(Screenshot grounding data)
________________
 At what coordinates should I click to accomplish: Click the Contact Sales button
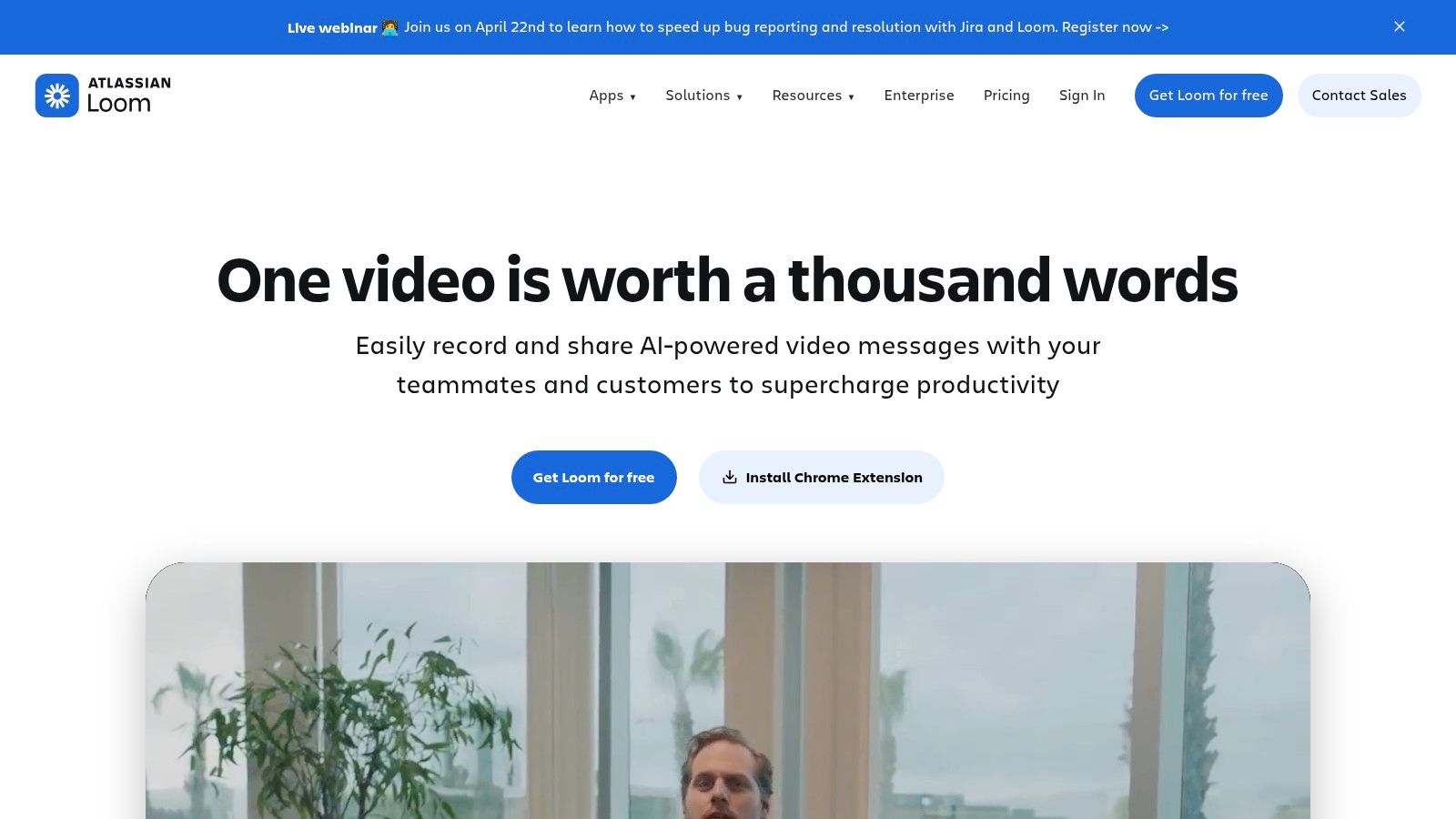pyautogui.click(x=1359, y=96)
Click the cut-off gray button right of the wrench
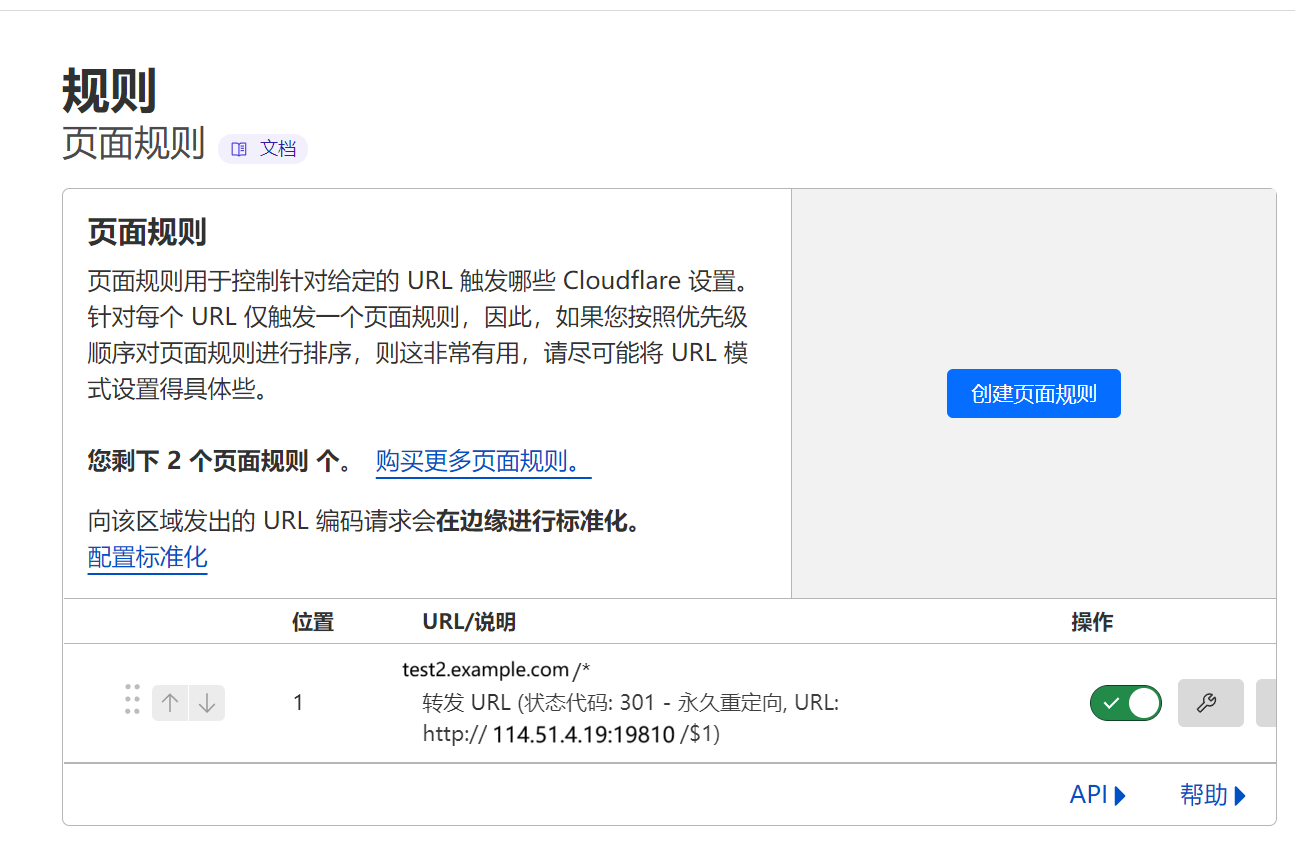Image resolution: width=1295 pixels, height=856 pixels. pyautogui.click(x=1265, y=703)
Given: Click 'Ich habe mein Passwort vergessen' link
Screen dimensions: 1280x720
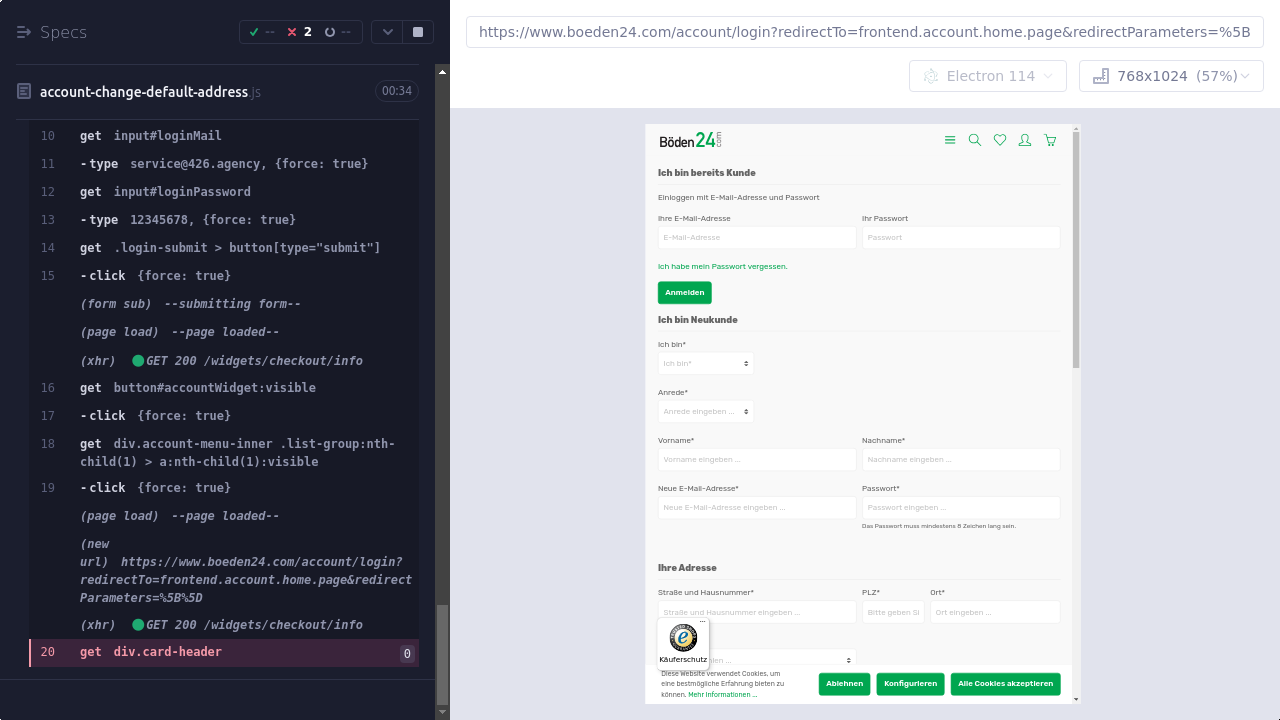Looking at the screenshot, I should pyautogui.click(x=722, y=267).
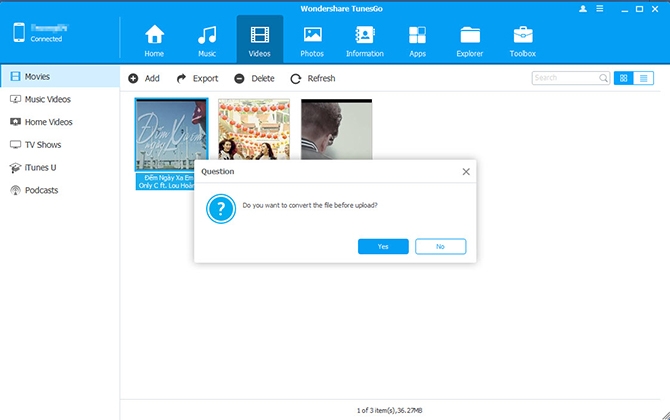Open the Home section icon
670x420 pixels.
pyautogui.click(x=154, y=35)
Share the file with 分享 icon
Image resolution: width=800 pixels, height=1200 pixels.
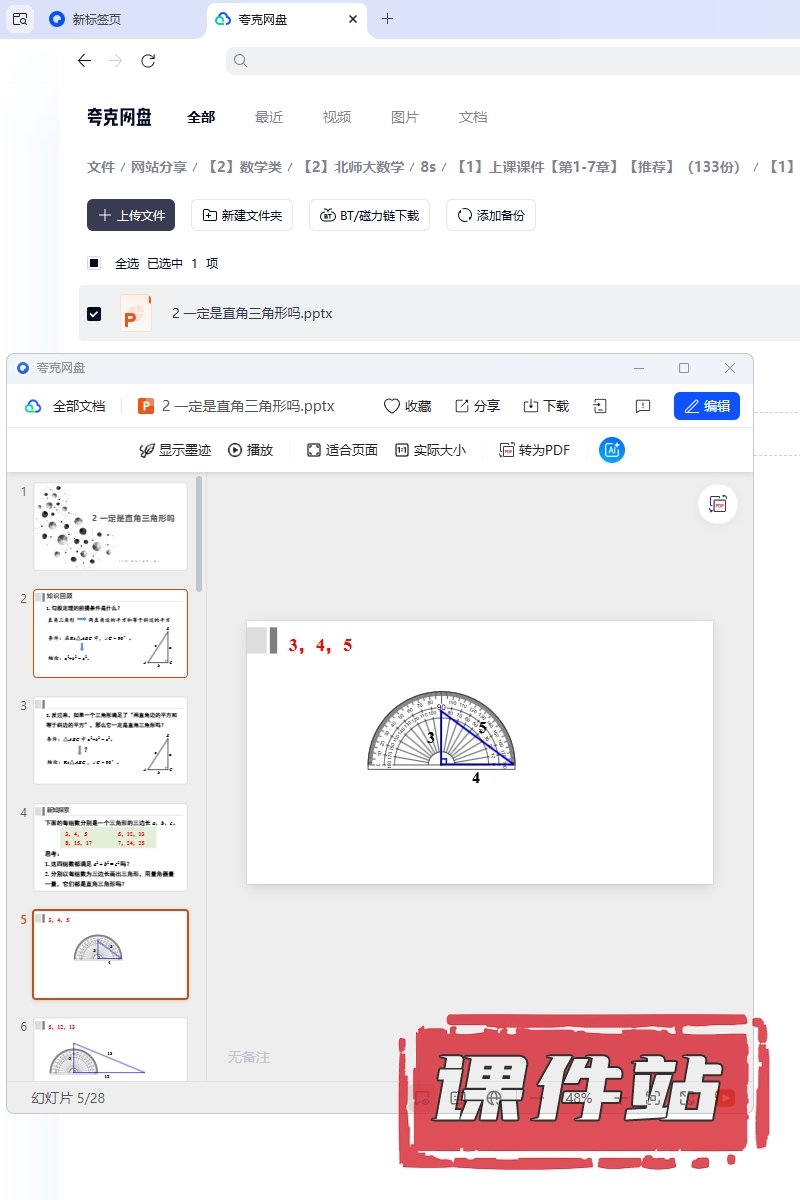point(462,406)
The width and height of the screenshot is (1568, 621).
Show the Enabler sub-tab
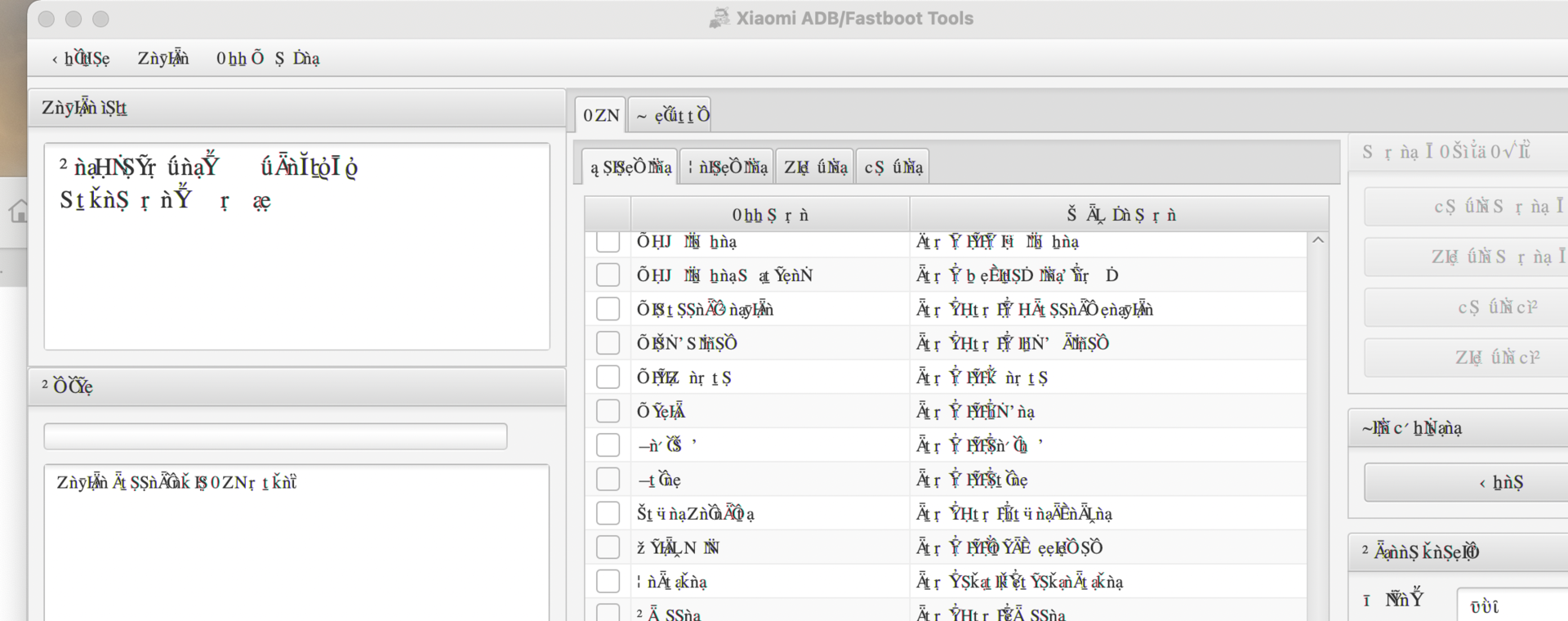893,167
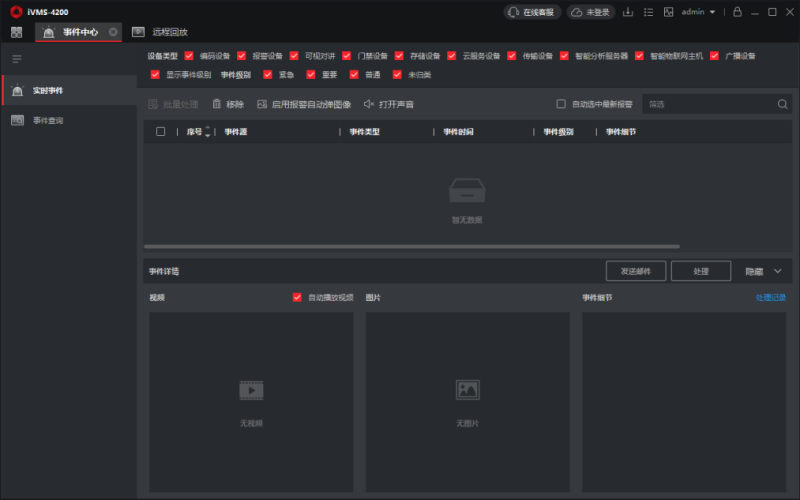Viewport: 800px width, 500px height.
Task: Open the admin user dropdown
Action: pos(698,12)
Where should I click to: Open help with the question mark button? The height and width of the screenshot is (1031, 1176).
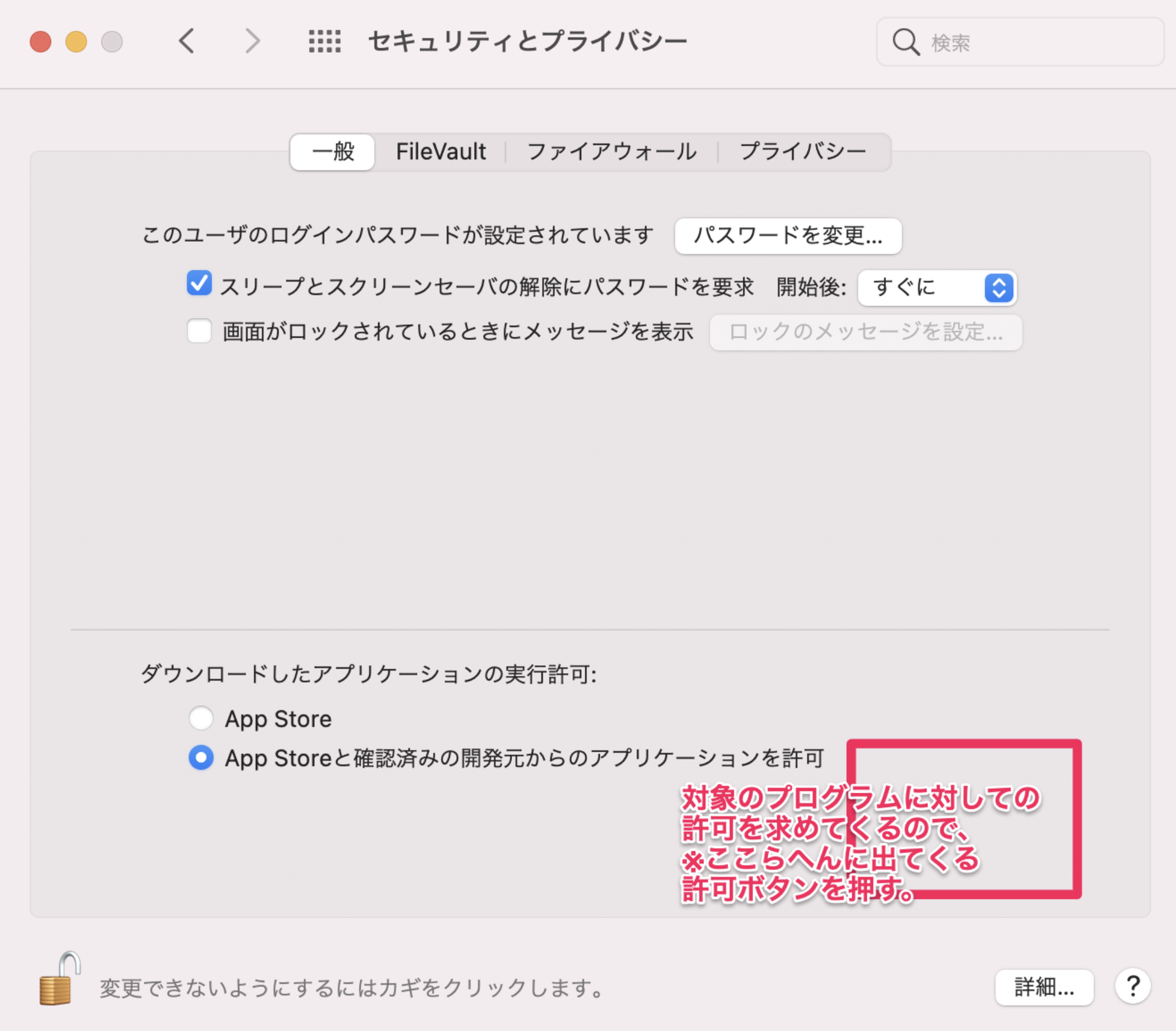point(1132,987)
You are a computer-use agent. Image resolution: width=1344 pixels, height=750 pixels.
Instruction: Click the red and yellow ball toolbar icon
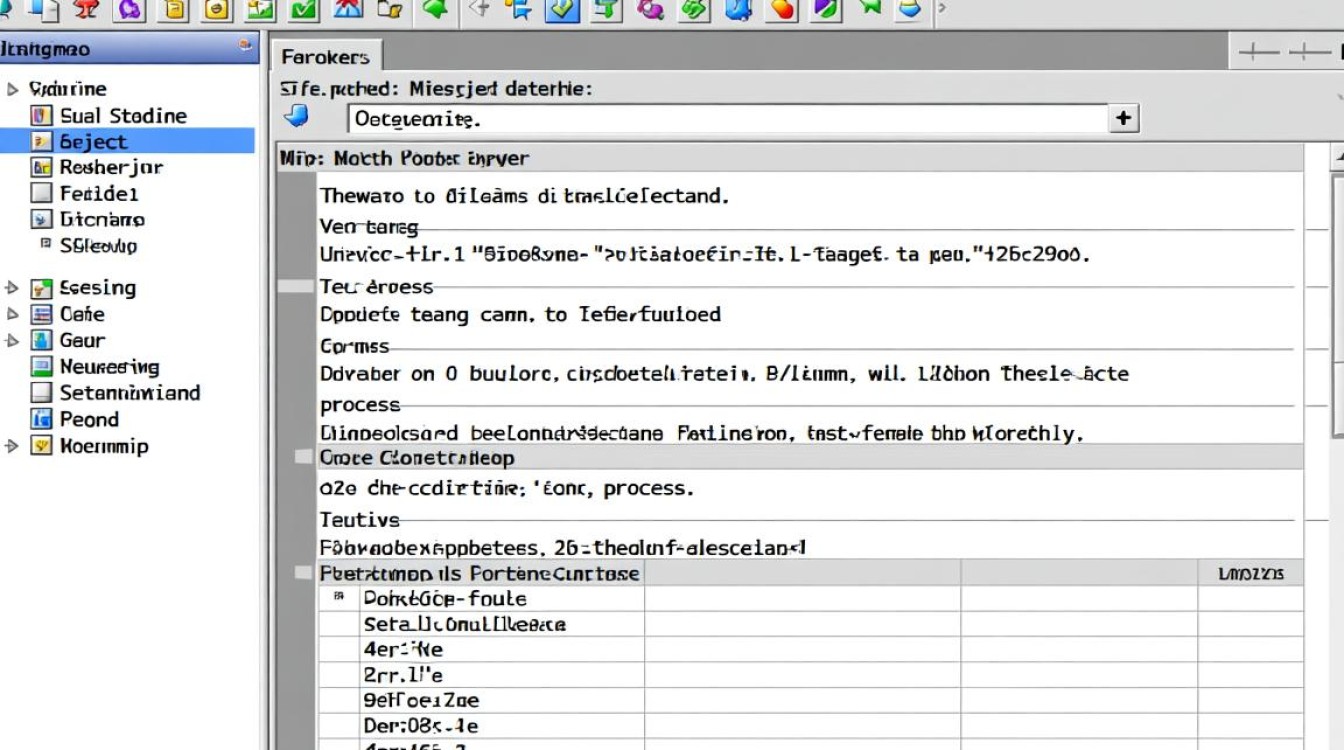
________________
▶ [Exercise brief]: Please print the span that begins at the line holding "You are a computer-use" and ends at the last line of the data, both ends included, with no pictures.

▶ [Exercise answer]:
You are a computer-use agent. Image resolution: width=1344 pixels, height=750 pixels.
Instruction: Click the red and yellow ball toolbar icon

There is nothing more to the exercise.